Elyria has sought funding for the project since 2007, and Brinda, who took office last year, said City Council members previously committed to a $2 million local matching contribution.
Brinda said borrowing for the match would create a $300,000 hole in Elyria’s budget. Revenue has significantly shrunk in the last few years after declinig state business tax collections and estate tax cuts.
Brinda also challenged a Wednesday editorial written by Young that said Councilman Garry Gibbs, R-3rd Ward, was right to question whether the city should spend windfall money for the project.
Gibbs at Monday’s Council meeting asked whether the project would revive the 1.1-million-square-foot mall, which opened in 1966. The mall, which has about 100 tenants, has struggled because of competition from bigger area malls, online shopping and the sluggish economy.
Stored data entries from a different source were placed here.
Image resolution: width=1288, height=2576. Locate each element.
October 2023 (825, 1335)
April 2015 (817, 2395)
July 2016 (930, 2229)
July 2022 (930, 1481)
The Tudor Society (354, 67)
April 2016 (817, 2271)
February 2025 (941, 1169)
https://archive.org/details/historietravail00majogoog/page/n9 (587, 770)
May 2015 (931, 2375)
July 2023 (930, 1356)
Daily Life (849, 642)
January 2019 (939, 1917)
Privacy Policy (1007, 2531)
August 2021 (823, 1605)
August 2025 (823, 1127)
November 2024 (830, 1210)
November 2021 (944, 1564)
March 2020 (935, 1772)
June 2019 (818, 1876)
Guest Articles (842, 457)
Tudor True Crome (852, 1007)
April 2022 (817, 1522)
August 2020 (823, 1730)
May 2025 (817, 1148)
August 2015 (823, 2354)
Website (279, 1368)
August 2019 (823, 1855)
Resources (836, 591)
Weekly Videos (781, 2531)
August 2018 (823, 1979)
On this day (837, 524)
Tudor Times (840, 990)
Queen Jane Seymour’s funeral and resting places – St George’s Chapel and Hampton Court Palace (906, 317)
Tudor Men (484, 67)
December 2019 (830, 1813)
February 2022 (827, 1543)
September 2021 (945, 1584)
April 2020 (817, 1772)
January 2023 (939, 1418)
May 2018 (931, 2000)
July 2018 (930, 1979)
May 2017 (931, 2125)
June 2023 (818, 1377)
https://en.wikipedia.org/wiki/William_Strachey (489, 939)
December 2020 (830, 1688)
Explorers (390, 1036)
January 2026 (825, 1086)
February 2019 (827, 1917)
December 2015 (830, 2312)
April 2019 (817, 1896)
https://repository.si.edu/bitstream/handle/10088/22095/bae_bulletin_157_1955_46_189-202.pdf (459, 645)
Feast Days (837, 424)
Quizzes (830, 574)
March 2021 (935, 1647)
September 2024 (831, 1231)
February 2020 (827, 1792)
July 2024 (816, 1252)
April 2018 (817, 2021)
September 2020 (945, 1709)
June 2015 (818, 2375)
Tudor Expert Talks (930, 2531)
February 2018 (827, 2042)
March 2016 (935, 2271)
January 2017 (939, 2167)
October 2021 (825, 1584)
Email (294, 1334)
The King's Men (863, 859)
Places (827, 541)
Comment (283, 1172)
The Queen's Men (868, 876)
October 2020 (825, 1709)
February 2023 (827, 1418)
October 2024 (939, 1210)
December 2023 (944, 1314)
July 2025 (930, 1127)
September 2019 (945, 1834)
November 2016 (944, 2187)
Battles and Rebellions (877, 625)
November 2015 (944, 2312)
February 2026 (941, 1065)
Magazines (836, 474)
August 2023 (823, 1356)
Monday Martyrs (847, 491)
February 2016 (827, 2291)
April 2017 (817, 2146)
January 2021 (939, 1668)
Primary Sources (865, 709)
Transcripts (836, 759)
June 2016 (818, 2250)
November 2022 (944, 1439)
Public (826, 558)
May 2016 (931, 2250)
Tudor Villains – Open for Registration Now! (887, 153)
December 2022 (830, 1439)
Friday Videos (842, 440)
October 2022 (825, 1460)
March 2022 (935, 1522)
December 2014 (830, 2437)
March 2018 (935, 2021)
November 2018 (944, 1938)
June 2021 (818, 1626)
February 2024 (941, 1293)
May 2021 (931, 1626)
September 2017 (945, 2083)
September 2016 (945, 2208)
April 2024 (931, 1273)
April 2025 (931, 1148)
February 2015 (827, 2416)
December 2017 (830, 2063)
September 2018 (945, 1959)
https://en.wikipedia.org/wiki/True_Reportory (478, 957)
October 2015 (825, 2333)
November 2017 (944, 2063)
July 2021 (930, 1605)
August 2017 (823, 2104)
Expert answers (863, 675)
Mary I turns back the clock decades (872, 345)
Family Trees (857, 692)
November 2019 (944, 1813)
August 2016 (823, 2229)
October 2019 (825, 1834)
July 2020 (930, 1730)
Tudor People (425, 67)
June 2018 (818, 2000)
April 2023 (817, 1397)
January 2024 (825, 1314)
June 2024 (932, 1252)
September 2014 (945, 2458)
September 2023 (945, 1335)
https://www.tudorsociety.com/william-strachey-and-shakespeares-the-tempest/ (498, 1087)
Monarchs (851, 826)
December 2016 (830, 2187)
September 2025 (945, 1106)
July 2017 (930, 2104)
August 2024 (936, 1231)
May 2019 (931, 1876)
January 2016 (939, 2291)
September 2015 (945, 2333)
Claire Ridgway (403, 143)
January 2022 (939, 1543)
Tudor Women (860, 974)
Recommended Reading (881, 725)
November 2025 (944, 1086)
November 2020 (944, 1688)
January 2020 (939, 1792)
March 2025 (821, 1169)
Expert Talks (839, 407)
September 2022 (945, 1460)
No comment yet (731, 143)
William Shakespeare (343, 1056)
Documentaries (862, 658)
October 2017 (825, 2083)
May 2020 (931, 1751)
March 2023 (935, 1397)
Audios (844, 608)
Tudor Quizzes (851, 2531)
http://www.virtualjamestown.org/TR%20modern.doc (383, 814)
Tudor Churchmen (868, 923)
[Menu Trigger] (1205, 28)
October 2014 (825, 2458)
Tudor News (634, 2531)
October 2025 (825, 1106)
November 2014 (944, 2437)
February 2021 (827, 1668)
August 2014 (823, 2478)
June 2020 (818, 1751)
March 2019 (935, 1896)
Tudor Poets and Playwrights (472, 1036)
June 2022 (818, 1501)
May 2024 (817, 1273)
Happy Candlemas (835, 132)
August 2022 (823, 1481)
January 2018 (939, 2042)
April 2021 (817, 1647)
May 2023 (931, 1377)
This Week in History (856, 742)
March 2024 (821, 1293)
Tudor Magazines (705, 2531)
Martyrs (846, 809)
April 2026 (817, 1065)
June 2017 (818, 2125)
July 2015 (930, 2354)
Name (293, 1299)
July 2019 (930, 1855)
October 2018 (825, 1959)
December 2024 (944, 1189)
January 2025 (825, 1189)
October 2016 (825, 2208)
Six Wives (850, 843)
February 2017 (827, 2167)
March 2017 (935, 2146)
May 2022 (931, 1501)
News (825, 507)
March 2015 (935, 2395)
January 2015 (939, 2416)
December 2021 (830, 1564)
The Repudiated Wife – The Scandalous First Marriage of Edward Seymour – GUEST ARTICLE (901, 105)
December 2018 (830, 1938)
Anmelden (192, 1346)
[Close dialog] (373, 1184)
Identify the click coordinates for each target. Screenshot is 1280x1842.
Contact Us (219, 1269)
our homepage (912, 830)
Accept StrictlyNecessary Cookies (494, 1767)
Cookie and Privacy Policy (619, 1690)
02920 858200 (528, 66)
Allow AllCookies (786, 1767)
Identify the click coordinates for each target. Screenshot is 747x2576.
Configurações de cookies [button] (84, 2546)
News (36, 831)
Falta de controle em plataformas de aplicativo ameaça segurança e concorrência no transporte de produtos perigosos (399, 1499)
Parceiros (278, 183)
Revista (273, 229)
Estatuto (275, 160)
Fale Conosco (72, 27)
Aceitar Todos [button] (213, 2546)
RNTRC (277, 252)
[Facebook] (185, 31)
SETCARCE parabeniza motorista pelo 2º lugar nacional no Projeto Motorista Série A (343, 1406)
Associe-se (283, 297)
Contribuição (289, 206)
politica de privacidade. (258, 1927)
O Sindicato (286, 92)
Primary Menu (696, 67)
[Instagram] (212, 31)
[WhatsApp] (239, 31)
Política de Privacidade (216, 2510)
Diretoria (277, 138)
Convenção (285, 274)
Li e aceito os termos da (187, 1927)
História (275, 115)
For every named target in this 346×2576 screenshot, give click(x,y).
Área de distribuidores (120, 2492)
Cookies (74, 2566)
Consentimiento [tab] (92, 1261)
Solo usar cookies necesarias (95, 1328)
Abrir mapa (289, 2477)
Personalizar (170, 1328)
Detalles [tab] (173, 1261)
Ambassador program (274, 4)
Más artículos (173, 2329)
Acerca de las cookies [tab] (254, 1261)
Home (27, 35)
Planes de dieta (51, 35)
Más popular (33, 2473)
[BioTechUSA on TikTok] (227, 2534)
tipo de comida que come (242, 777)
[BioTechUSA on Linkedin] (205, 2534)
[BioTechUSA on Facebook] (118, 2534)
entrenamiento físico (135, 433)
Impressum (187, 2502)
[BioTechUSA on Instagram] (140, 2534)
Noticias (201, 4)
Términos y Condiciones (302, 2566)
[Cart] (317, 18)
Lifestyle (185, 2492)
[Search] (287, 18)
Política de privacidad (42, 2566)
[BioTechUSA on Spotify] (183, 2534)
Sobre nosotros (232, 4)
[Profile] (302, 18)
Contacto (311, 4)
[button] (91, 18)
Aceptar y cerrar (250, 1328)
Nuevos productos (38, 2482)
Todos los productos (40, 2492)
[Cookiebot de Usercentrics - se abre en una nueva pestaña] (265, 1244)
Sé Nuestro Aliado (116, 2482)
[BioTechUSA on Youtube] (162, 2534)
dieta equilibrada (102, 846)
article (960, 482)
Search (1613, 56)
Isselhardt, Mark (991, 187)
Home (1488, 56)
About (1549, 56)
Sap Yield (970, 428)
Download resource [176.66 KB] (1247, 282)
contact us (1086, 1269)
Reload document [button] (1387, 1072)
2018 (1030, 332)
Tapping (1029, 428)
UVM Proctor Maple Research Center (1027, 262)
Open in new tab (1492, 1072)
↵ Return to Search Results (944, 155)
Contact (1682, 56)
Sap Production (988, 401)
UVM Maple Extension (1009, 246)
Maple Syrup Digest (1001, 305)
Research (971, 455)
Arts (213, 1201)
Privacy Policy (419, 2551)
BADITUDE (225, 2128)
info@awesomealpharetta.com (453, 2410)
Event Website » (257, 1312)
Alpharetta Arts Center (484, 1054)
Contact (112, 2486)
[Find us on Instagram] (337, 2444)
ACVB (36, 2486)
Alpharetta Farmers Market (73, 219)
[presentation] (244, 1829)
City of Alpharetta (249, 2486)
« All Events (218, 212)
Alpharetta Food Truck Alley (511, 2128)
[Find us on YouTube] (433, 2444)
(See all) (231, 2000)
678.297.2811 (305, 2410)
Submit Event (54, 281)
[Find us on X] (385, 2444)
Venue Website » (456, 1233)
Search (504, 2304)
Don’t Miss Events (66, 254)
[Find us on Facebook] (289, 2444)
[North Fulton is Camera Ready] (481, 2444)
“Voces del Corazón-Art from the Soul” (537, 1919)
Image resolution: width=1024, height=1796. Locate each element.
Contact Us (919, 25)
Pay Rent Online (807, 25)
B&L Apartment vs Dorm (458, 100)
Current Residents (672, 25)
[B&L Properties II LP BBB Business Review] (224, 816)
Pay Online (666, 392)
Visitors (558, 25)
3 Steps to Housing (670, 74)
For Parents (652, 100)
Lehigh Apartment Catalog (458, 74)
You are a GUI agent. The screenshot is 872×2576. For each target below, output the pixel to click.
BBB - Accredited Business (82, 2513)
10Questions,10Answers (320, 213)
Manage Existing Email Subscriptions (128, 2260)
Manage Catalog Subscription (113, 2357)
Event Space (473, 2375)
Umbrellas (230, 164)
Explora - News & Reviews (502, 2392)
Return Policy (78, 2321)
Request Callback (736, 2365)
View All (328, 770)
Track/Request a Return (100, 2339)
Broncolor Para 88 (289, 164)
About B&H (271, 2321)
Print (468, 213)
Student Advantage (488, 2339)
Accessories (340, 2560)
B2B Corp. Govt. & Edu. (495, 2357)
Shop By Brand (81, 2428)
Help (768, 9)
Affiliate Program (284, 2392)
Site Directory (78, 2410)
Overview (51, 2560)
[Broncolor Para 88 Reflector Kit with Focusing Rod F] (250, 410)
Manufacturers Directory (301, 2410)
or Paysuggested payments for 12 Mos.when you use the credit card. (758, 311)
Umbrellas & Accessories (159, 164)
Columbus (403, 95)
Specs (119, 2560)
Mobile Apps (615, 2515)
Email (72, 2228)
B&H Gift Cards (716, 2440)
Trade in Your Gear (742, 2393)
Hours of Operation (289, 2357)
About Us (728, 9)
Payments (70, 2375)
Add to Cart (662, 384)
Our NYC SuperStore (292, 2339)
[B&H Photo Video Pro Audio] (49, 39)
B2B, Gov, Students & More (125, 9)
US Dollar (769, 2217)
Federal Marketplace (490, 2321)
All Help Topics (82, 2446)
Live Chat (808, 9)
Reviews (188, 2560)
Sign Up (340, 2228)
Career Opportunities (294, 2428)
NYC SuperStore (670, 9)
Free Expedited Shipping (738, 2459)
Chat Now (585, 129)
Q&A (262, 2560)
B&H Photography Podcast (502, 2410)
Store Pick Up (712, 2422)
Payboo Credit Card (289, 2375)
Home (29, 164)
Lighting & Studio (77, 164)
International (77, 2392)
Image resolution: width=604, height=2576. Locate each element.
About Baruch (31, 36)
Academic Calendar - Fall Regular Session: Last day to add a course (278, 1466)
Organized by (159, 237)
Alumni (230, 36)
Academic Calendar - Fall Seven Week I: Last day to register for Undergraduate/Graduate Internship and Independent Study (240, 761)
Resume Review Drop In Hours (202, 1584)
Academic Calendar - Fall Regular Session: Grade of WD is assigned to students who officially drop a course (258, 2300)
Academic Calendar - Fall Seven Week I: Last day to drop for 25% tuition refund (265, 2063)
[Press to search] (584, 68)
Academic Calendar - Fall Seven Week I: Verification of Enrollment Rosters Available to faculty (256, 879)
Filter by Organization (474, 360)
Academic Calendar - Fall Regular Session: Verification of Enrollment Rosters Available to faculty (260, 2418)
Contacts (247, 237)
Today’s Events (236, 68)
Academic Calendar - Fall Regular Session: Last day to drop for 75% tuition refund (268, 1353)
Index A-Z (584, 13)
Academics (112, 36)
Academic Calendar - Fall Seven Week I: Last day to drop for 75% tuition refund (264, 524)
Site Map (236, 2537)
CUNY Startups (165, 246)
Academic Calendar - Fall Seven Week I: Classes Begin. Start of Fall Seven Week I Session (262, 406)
The mall is owned by Brixmor Properties Group, whose website says it’s the second largest owner of shopping centers in the nation.
Gibbs, Council minority leader, suggested mall businesses pay some of the $2 million and said the windfall should go for street resurfacing, technology upgrades for firefighters and police, and tree removal and planting.
Gibbs, also questioned how many mall jobs the project would create and said if a study were done, Brixmor should pay for it rather than taxpayers.
Gibbs said he would vote against borrowing or using windfall money for the project and said the 49th Street bridge doesn’t need to be removed. He said Brinda doesn’t have enough votes from Council to approve using windfall money for her proposed project.
Despite the high accident rate on Route 57 near the Turnpike and I-90, Gibbs said it wasn’t unsafe.
“It’s the state’s responsibility,” he said about paying for improvements.
Removing the configuration leading to the mall that baffles out-of-town drivers would likely increase business, but Brinda said safety and west side development are the primary project goals. She said it would be difficult for studies to estimate how many mall jobs the project would create or retain, but said she supports a study on how to improve mall business.
Brinda said Council members have rejected paying for a study. She said the mall’s closure would have a ripple effect on the area, causing surrounding businesses to close and reducing Elyria income tax revenue and Lorain County sales tax revenue.
“We need to do everything we can to make the mall become healthier, and this project does have the potential of helping with that, (but) it’s not going to solve all the mall’s problems,” Brinda said. “Elyria (and) the region could stand to lose millions in output, meaning the value of goods and services sold if the mall closed.”
Mark Bressler, Midway Mall general manager, joined Brinda on Wednesday at The C-T. Bressler said he didn’t know how many workers the mall employs and wouldn’t say how much the mall’s annual revenue was but said sales increased last year compared to 2011.
Bressler said the mall remains viable. Bressler noted that Dunham’s Sports has relocated from West River Road North to the mall and expanded from 20,000 square feet to 45,000 square feet. Dunham’s reopens in its new location Friday.
Bressler said the mall is the only place in the county with a J.C. Penney’s, Macy’s and Sears in one place, and closure would cause an “exodus” of businesses to locations that have those stores. Bressler said the project would help the mall attract more customers and new retailers.
“We’re in a great location, but we’re hard to get to,” he said.